Aurora leans on a nearby concrete barrier, cool and composed, watching the crowd, but her eyes never leave him. They’ve been through the streets together enough to know each other’s limits, and there’s an unspoken tension that always lingers between them.
Tom steps out of the car, chest heaving slightly, the thrill still coursing through him. He approaches Aurora slowly, that small smirk tugging at his lips. “Cigarette?” he asks, voice low, smooth, and just dangerous enough to make her pulse skip.
She hands him one, lighting it with a flick of her lighter. The glow dances across his face as he takes a long drag, eyes never leaving hers.
Then, his smirk deepens, a glint of something raw and unrestrained in his gaze. “You ever… think about the last time?” he asks quietly, almost casually, but the weight behind the words is clear. His tone isn’t joking. It’s a low, hungry sort of curiosity. A challenge. A need.

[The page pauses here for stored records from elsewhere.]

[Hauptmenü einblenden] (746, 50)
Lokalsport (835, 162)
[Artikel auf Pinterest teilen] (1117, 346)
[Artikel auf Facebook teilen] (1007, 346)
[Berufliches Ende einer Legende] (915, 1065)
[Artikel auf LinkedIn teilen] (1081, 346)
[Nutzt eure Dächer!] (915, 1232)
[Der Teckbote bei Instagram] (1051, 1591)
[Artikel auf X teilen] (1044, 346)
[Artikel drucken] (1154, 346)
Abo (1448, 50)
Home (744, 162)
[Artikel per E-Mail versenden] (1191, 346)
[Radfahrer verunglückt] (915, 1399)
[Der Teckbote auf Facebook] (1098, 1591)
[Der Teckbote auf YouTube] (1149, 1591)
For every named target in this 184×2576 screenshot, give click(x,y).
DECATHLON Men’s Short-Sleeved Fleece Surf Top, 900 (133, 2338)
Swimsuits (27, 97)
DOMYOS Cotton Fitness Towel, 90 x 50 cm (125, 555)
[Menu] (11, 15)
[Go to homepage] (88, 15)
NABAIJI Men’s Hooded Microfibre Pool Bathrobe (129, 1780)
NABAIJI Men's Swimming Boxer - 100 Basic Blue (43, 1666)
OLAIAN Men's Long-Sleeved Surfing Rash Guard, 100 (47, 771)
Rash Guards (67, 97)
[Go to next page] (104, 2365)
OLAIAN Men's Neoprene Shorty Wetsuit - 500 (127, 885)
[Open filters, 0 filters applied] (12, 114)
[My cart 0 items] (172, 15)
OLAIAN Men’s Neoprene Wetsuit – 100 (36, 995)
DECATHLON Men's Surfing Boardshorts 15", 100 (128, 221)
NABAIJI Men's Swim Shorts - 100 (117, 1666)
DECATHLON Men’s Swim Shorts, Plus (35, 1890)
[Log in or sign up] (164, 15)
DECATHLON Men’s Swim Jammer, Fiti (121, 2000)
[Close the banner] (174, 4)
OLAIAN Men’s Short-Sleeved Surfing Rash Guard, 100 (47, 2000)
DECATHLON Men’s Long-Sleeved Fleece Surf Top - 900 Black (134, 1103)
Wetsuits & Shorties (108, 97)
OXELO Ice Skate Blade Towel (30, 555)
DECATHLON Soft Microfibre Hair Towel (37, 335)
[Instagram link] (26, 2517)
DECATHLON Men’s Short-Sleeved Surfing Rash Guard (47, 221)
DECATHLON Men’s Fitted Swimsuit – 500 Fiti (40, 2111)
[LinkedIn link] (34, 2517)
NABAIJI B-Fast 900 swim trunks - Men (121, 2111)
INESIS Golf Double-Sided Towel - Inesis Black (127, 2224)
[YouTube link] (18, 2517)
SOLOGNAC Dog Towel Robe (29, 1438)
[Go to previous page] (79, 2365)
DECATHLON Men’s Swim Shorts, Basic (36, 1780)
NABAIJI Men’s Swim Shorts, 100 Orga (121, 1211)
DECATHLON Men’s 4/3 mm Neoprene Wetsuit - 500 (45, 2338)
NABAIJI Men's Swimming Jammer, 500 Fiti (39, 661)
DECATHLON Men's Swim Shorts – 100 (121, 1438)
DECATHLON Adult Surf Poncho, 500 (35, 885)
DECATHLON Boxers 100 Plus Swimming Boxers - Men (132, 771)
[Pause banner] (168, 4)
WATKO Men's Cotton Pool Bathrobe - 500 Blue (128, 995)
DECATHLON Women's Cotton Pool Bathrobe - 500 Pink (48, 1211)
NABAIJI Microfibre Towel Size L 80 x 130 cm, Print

Aurora’s eyebrows lift, a small half-smile teasing her lips, though the tension is thick between them. She knows what he means, knows the way he looks at her—the yearning that doesn’t need to be spoken. Tom flicks the ash of his cigarette, stepping closer, his voice dropping even lower. “I’m saying… I’m not done with you,” he murmurs, just close enough that she can feel the heat of his presence, the danger he carries, the pull he has over her.
Aurora shakes her head, laughing softly, but it’s breathless. “You’re insane,” she says, though her eyes betray a thrill that matches his.
And for a moment, the city fades. It’s just the glow of neon, the smoke curling between them, and a hunger that’s impossible to ignore.